■ **TASK STATEMENT**: Below are records; count the lines that hold the string "computer" and give only the count.
*** Block opens ***
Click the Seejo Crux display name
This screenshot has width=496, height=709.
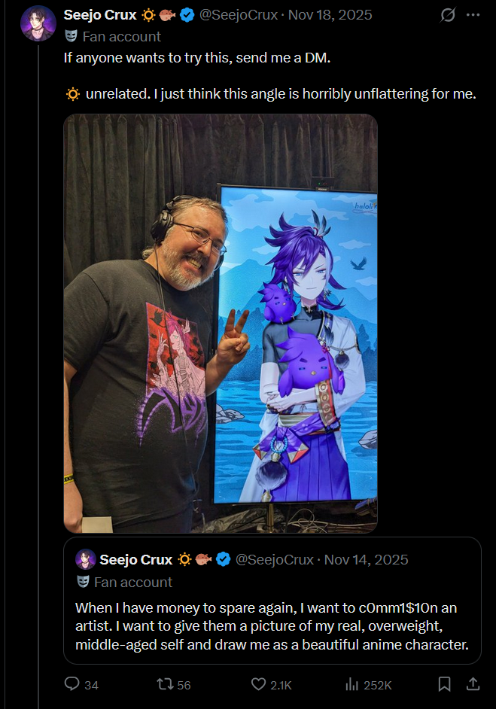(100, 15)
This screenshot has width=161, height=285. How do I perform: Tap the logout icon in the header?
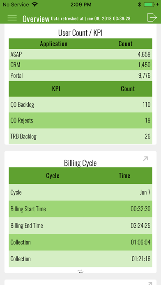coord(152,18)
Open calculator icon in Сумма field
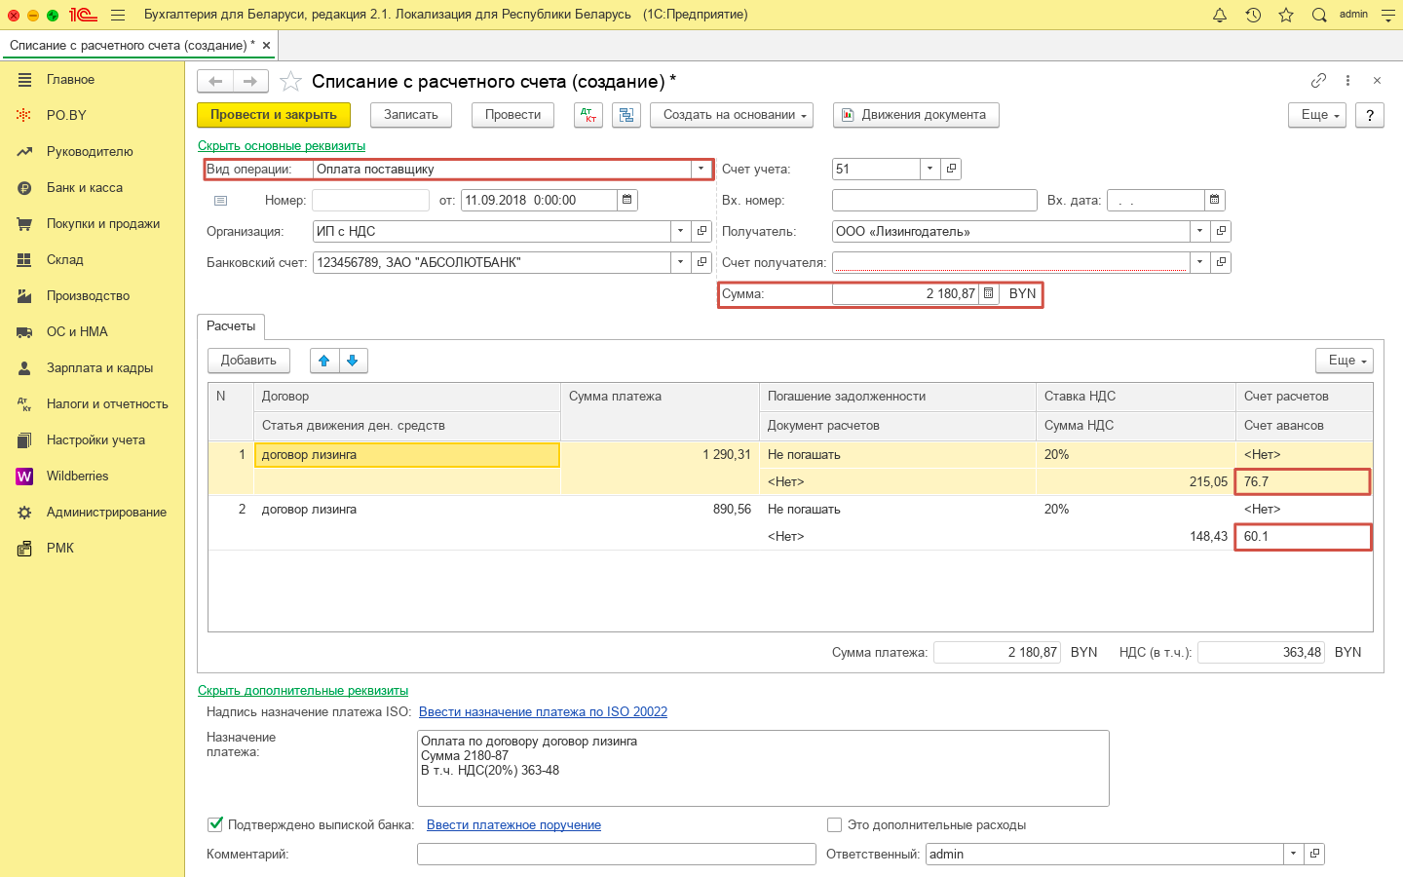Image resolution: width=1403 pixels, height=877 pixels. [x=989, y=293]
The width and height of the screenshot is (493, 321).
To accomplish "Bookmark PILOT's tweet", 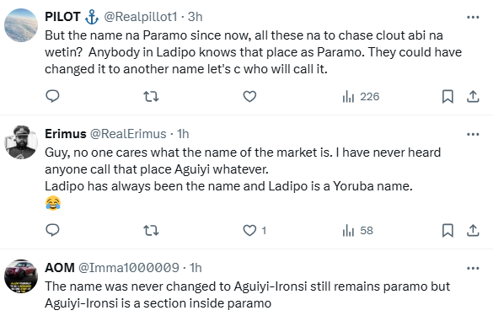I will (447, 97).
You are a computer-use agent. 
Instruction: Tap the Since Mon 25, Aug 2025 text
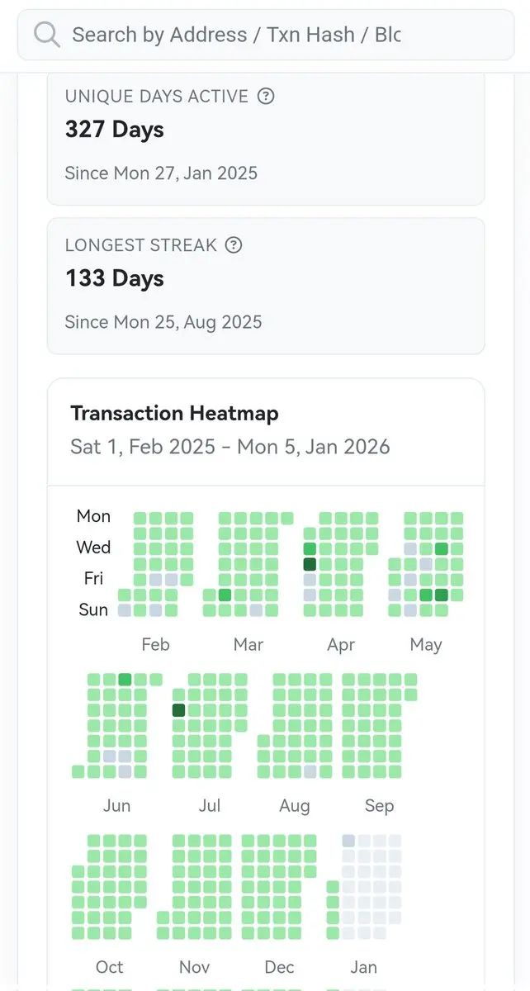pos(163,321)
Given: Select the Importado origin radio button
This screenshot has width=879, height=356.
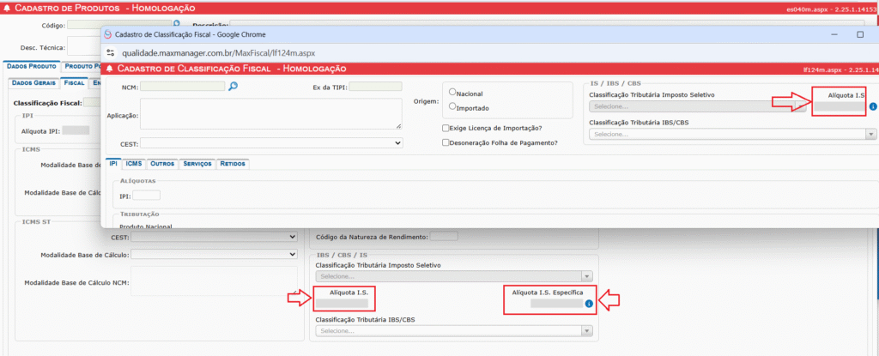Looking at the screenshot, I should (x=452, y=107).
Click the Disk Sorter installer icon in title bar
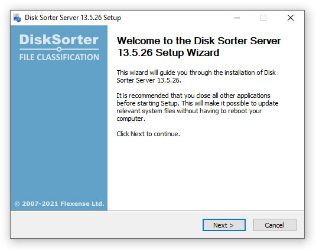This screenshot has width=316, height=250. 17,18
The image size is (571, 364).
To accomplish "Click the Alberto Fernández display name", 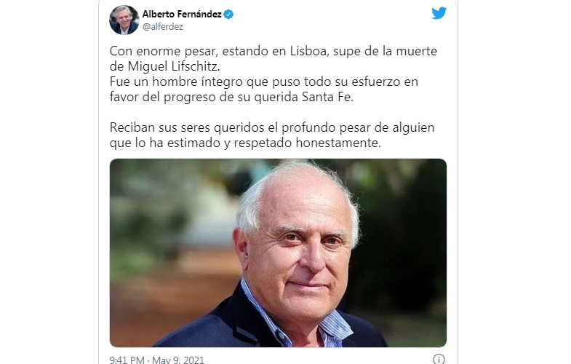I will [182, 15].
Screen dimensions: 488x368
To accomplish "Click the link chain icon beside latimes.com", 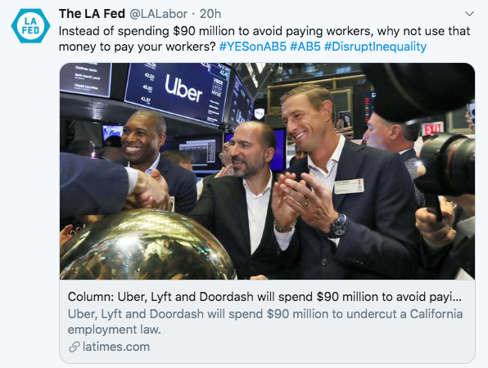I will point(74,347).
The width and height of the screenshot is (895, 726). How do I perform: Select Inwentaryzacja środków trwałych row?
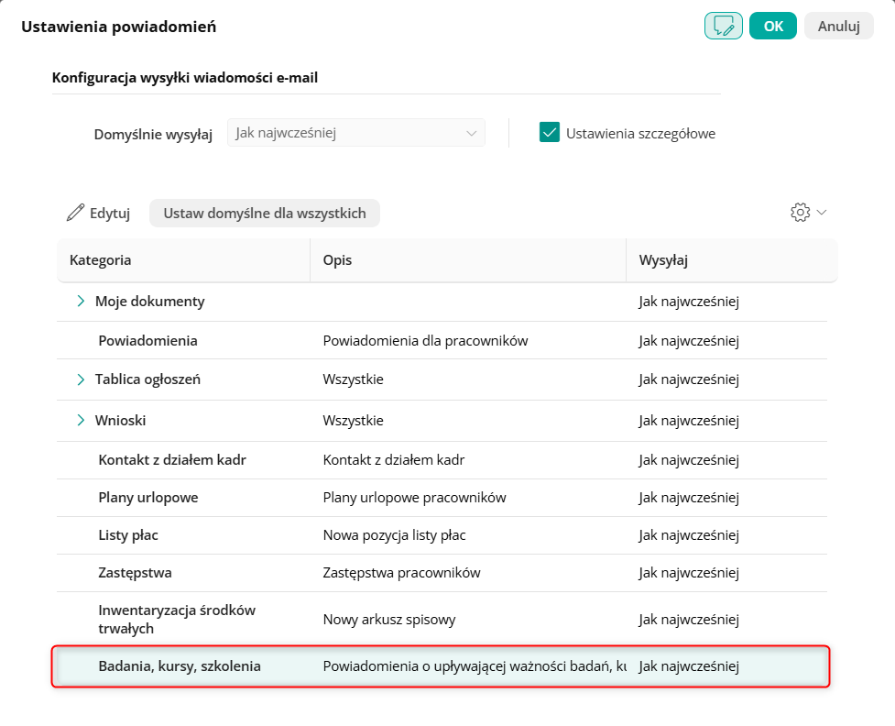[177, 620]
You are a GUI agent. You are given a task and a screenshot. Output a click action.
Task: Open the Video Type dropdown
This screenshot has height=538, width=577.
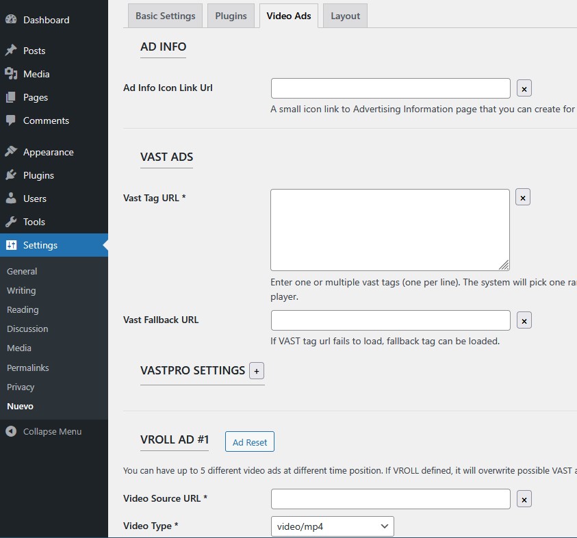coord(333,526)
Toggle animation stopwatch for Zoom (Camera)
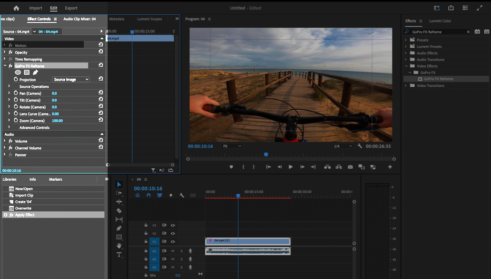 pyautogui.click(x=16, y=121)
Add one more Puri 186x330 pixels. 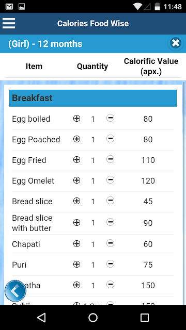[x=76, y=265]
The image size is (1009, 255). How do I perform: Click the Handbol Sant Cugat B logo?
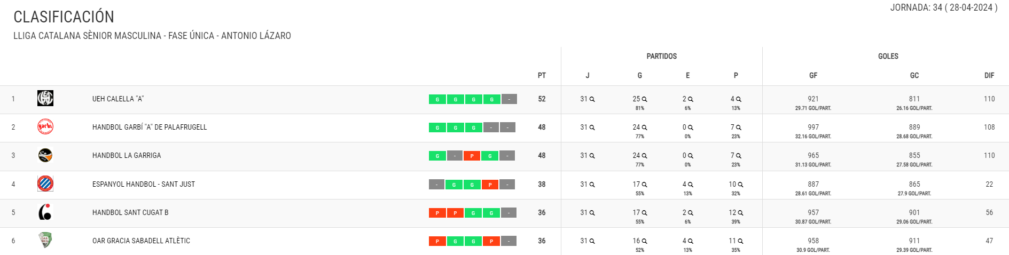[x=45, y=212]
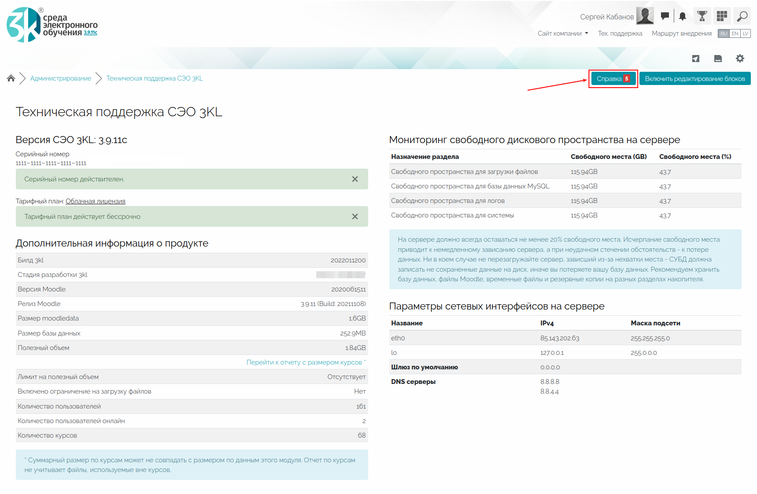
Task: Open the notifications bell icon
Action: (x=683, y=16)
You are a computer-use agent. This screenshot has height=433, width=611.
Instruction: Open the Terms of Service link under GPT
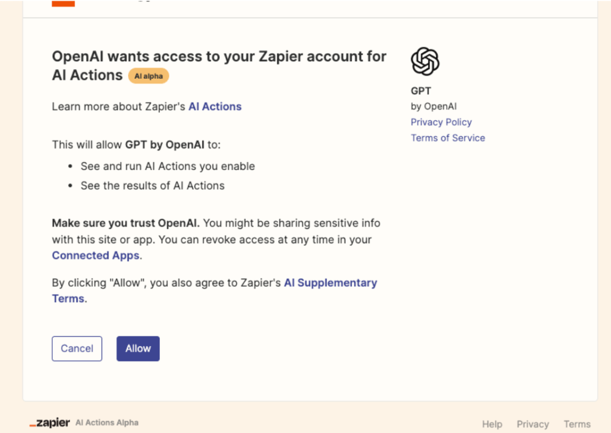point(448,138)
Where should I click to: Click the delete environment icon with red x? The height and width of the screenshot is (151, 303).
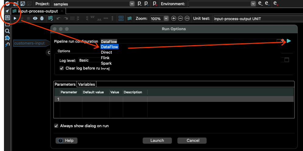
*** Block closes ***
■ **EXERCISE SOLUTION**: 2